# [Problem statement]
When the line with "Terms of Use (223, 2492)" appears below, start repeating lines exactly, and keep going through the line with "Course Catalog (47, 2407)"; add nothing outside that span.

Stored items:
---------------

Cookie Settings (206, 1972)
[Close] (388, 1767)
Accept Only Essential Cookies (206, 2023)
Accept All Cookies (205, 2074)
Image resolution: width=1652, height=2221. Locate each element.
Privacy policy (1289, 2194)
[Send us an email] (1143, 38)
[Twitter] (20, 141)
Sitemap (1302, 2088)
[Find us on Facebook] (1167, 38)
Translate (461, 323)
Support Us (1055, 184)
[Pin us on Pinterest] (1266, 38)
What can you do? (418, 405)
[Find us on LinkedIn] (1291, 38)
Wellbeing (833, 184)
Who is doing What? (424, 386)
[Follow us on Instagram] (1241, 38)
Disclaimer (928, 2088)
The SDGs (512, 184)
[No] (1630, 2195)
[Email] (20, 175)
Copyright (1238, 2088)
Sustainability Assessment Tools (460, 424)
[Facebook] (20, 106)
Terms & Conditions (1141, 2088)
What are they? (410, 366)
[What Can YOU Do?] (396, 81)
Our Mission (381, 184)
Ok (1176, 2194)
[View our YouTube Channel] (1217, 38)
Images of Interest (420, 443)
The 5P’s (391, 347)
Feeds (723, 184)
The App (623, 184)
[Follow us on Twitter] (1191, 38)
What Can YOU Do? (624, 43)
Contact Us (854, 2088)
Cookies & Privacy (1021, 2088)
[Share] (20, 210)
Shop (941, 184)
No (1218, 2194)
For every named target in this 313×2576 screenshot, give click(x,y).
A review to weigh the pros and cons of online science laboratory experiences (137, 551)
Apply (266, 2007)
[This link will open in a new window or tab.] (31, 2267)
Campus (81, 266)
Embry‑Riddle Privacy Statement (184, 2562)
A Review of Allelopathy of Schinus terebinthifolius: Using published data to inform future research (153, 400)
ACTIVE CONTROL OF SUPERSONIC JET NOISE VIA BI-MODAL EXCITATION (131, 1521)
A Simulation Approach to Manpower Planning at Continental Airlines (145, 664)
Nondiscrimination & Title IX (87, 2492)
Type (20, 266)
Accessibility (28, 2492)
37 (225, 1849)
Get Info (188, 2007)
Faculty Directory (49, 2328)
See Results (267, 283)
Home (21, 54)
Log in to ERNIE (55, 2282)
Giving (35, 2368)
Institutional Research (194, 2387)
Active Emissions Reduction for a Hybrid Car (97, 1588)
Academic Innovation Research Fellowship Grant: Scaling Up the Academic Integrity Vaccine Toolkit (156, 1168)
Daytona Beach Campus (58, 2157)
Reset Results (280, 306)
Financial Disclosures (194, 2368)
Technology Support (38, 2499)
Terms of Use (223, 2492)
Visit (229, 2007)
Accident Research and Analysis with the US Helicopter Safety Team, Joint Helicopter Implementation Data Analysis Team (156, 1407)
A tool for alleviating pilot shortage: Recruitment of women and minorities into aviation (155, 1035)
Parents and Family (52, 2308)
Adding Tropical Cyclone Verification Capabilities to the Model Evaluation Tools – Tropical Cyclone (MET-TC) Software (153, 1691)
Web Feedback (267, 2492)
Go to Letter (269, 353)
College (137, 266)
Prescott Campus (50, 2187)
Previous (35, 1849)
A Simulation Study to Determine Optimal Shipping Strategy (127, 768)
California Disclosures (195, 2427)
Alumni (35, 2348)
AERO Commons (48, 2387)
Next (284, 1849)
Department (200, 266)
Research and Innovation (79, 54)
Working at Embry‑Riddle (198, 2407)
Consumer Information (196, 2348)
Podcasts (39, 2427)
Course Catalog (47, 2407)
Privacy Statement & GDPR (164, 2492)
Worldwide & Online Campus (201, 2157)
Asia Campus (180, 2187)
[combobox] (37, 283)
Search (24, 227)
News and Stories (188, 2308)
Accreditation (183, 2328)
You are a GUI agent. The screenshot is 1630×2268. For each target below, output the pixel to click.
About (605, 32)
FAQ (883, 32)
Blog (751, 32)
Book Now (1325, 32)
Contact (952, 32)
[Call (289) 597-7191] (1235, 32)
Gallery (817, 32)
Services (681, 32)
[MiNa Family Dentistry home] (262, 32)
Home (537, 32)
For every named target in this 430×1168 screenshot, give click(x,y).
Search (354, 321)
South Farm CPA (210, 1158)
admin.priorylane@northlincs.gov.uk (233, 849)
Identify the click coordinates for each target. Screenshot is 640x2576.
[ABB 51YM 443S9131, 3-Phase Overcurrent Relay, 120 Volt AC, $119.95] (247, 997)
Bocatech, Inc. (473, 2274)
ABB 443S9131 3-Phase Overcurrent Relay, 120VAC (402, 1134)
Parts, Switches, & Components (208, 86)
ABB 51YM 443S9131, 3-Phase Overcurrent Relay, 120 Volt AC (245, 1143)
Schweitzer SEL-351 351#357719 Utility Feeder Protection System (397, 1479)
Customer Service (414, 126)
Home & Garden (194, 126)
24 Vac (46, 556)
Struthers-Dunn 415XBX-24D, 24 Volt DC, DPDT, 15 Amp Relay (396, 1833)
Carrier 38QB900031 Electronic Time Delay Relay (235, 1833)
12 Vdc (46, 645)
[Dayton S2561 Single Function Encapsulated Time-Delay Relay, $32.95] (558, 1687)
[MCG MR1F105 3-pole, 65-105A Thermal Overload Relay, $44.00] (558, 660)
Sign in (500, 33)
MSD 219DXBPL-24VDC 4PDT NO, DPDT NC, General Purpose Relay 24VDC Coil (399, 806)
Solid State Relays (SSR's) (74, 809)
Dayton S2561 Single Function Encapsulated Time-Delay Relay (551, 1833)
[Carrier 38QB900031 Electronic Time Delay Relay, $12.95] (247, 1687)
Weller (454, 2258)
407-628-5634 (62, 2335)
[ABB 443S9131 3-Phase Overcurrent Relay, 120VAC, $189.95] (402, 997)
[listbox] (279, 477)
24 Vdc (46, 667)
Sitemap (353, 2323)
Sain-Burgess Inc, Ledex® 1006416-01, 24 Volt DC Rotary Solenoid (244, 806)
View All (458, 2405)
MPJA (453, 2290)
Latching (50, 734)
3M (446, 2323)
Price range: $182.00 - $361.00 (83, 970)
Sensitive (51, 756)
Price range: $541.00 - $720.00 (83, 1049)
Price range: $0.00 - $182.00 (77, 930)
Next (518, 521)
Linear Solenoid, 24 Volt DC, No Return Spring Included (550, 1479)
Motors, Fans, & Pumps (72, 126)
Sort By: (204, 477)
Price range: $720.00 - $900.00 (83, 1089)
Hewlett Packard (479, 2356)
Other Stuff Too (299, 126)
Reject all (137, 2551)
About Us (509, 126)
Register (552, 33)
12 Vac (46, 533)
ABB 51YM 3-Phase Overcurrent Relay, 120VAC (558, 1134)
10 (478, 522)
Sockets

---------------

# [Result for this task]
Terms of Use (223, 2492)
Visit (229, 2007)
Accident Research and Analysis with the US Helicopter Safety Team, Joint Helicopter Implementation Data Analysis Team (156, 1407)
A tool for alleviating pilot shortage: Recruitment of women and minorities into aviation (155, 1035)
Parents and Family (52, 2308)
Adding Tropical Cyclone Verification Capabilities to the Model Evaluation Tools – Tropical Cyclone (MET-TC) Software (153, 1691)
Web Feedback (267, 2492)
Go to Letter (269, 353)
College (137, 266)
Prescott Campus (50, 2187)
Previous (35, 1849)
A Simulation Study to Determine Optimal Shipping Strategy (127, 768)
California Disclosures (195, 2427)
Alumni (35, 2348)
AERO Commons (48, 2387)
Next (284, 1849)
Department (200, 266)
Research and Innovation (79, 54)
Working at Embry‑Riddle (198, 2407)
Consumer Information (196, 2348)
Podcasts (39, 2427)
Course Catalog (47, 2407)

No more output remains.